When you feel your dog has grasped the idea of pointing at the right card in the opposite hand it is time to frequently change the cards from one hand to another. We don't want him to associate a card with which hand it is held in.

From here on in it is just a matter of practice. Practice daily if possible. Soon your dog will have mastered successfully choosing the card with his name on most of the time. Your dog has learned to read his name! Don't expect him to get it right 100% of the time. My dogs got it wrong occasionally but getting it right most of the time is good enough.


The Next Round

You can move on from here and introduce the next pair of cards. Make two more cards with different words on them. For example I used the words DINNER and BATH. The question I asked my dog was "What do you hate?"

Now repeat the same procedure we have used previously.

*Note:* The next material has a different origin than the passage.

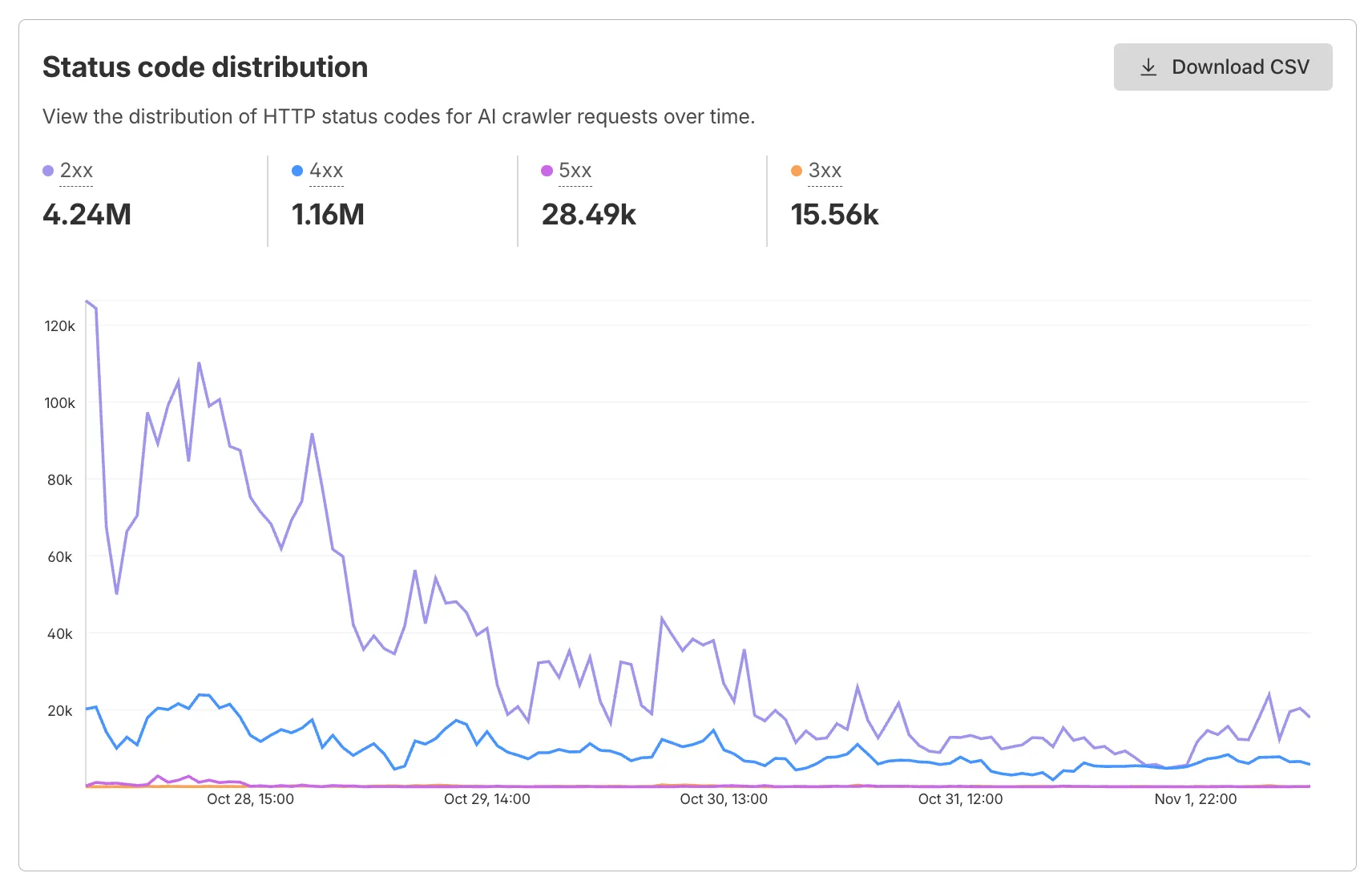Click the orange 3xx legend dot
The image size is (1372, 885).
pyautogui.click(x=795, y=170)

Then it's up to you how far you and your dog want to go. As each word is learned you can move on to the next pair of words. One of my dogs had twenty cards ie he could read ten words. He may have been able to learn more but that is where I stopped.

Summary of Teach Your Dog to Read

1. Your dog must know how to sit before you start this guide.

2. Teach your dog to point.

3. The exercises must be fun at all times.

4. No scolding

5. Start with one card only.

6. Introduce a second card

7. Swap the card into the opposite hand.

8. Swap the cards into the opposite hand more frequently.

9. Have patience

10. Repeat all steps with a new pair of flash cards.